##### RECORDS PROVIDED
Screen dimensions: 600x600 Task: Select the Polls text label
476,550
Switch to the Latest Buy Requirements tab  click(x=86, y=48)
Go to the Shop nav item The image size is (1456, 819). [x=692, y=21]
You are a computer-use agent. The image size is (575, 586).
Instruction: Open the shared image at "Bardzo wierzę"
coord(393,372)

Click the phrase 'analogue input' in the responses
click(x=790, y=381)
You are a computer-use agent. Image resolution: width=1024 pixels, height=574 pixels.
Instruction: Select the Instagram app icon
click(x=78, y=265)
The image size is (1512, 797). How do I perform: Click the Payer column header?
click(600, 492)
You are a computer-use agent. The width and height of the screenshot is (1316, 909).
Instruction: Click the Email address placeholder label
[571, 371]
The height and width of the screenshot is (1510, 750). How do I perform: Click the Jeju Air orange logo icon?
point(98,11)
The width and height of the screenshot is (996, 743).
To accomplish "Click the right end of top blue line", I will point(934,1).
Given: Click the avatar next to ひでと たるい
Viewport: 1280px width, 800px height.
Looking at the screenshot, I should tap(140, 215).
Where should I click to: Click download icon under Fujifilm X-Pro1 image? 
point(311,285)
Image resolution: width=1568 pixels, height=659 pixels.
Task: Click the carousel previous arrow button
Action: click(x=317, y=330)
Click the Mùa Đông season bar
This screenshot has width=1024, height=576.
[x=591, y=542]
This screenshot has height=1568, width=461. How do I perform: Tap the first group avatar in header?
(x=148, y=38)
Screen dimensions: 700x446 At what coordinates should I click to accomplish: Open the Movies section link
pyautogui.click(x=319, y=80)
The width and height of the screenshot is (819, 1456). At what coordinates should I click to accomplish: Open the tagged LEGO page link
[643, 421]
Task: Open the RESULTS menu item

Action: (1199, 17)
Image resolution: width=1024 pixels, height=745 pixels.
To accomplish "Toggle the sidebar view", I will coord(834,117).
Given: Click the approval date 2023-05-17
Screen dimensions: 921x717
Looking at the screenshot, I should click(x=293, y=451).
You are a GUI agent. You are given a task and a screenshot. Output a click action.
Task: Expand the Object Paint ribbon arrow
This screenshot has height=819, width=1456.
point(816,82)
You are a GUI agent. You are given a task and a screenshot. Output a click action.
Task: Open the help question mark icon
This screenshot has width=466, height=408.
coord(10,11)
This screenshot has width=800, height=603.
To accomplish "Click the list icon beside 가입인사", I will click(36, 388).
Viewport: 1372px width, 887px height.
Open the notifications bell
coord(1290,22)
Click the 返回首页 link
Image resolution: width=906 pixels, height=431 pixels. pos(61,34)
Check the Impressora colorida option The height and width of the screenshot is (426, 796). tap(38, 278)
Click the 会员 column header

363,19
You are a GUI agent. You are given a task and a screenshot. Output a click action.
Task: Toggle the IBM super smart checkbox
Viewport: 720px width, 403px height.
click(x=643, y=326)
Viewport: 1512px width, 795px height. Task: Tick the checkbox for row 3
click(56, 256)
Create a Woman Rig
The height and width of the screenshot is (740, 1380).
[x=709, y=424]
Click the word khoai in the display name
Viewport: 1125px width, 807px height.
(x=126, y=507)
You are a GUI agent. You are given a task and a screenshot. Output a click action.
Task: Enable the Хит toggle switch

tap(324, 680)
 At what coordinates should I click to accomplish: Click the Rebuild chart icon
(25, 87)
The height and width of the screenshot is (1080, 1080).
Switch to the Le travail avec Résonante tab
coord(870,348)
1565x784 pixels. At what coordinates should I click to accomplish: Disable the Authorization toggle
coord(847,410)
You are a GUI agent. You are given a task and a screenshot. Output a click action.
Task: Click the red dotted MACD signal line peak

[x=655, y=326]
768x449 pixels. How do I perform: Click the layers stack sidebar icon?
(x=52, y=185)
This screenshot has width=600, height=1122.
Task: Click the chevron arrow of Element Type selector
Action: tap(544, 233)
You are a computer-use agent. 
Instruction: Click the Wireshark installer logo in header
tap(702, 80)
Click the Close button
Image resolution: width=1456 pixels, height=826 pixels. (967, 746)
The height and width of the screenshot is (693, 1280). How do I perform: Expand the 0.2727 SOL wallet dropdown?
##########
Every line in the records that holds the word "computer" should be copied into the answer.

You are a computer-use agent. The image size is (575, 586).
You are a computer-use agent. Image resolution: width=1024 pixels, height=574 pixels.
You are a computer-use agent. The width and height of the screenshot is (1316, 909).
You are a computer-use agent. 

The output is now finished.